Some areas/regions will present more dietary challenges. Pay attention to any precautions regarding food or water in the area in which you are traveling. If you are told not to eat food from street stands, not to drink tap water, or not to eat raw or unwashed foods, remember the old adage, “Peel it, boil it, cook it, or forget it.”
- BE SURE TO EXERCISE—Exercise is important for both physical and mental health regardless of where you are. It's an excellent counterbalance to jet lag, dietary change, and the emotional ups and downs of culture shock-and it may be easier to do in your destination than it was at home. For instance, you'll probably walk more than in the United States because student housing is often farther from where classes are held and cars are less common in many regions of the world. Ask program directors about safe routes for walking to class, and follow their recommendations. Although many locations are very safe, don't assume that because you are in a different place you are automatically safe. Always ask!
- AVOID ALCOHOL ABUSE—Alcohol abuse can plague students overseas, even some who didn't suffer from it at home. Some countries have more lenient drinking laws, and some cultures follow traditions different for many Americans about the position of alcohol in everyday social life. All of a sudden, you may find that the rules you knew at home are gone, replaced by new or unknown ones.
Don't let that situation get the better of you, and don't let yourself be pressured into drinking excessively, or at all if you don't want to.
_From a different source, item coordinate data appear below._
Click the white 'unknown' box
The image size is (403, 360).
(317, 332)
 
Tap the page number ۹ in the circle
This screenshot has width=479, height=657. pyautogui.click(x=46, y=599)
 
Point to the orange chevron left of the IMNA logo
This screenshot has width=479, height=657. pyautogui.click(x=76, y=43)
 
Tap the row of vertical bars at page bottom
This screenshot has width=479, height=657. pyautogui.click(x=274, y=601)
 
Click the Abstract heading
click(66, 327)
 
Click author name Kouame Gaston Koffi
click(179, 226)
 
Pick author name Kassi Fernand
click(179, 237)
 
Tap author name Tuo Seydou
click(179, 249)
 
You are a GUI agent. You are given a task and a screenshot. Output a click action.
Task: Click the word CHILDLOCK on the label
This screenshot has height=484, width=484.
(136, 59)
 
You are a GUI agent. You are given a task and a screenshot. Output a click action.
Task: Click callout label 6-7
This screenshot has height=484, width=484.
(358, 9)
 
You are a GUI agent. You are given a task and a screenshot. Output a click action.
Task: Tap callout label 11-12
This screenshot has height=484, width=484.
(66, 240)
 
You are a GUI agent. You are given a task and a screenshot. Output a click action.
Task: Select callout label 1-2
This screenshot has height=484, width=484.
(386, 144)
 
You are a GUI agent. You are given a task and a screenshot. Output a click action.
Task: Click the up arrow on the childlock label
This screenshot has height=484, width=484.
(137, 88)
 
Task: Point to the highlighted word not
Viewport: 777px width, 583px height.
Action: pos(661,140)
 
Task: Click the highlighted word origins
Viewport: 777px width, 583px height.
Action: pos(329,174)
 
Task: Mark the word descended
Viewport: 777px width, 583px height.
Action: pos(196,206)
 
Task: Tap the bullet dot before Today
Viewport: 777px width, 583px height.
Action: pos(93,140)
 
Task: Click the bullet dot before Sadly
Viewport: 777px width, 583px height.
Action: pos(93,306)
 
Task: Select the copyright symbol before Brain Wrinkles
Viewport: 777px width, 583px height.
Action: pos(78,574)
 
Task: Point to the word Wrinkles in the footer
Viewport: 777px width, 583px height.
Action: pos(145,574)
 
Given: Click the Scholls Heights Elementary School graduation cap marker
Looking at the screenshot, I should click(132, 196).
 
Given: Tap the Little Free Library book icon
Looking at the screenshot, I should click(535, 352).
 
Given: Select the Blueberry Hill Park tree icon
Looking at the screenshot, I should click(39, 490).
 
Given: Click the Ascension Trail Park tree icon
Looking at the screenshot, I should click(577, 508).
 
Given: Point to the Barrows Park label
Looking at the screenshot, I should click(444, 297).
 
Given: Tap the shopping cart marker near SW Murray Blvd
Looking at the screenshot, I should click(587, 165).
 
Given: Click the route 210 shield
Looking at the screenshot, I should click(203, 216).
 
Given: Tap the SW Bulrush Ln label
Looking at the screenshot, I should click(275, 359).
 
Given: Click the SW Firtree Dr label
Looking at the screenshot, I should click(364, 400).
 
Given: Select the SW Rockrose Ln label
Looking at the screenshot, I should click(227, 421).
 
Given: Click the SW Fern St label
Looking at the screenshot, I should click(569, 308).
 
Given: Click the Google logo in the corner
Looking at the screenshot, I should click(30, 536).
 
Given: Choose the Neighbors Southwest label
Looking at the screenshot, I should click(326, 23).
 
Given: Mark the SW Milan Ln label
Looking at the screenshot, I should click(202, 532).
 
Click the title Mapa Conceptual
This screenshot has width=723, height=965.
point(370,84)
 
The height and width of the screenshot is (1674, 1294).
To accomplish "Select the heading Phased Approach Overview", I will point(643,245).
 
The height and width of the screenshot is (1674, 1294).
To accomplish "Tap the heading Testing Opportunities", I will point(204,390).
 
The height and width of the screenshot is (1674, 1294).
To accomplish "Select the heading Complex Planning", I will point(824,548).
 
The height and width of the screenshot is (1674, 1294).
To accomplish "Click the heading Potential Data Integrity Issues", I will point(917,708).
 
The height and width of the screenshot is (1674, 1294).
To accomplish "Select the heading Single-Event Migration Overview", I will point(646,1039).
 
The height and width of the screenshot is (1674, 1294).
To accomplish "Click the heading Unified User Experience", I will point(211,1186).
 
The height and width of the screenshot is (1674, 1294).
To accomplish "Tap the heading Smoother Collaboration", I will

Not only can alcohol abuse damage the body and emotions considerably, but the legal implications can be more serious in other countries, even those with more lenient drinking ages. Driving-while-intoxicated laws, for example, may be far more severe abroad than they are in the United States. Just be mindful and cautious with alcohol.
- AVOID SUBSTANCE ABUSE—While most countries, except those with religious prohibitions, tolerate social drinking, the use of mood- or mind-altering drugs is rarely allowed anywhere, under any circumstances. And the consequences for illegal substance use/ abuse can be devastating. It is damaging not only to the body, but the severe legal consequences can affect your visa status as a visiting student. Some countries slap down stiff penalties for drug use, and they don't lighten them just because you are a student and/or a U.S. citizen.
- BE AWARE OF EMOTIONAL ISSUES—Don't expect that going abroad will help you "get away from it all"! If you have emotional issues at home, travel and living abroad won't cure them, especially when you consider that now you are dealing with culture shock, a different diet, and a new exercise pattern. In fact, travel abroad may make your emotional issues feel even more overwhelming. If you start feeling emotional distress, seek out counseling and available support systems where you are studying. Organizations such as Alcoholics Anonymous exist worldwide, as do other groups designed to help you cope. Your program director can help you locate them.
- STAY VIGILANT ABOUT STDS AND AIDS—By now you realize that cultural attitudes and behaviors can differ vastly from one region to another, and sexual attitudes and behavior are not exceptions. No matter where you are, though, unhealthy and unprotected sexual behavior carries serious health risks just the same as it does in the U.S.
STDs such as gonorrhea, herpes, chlamydia, and syphilis pose health threats in virtually every country of the world. Take the same precautions you would take at home to avoid exposure to all of these. HIV, the virus responsible for AIDS, can be transmitted through contaminated hypodermic needles/syringes and blood supplies as well as sexually. Follow the health advisories, especially in areas where AIDS is endemic.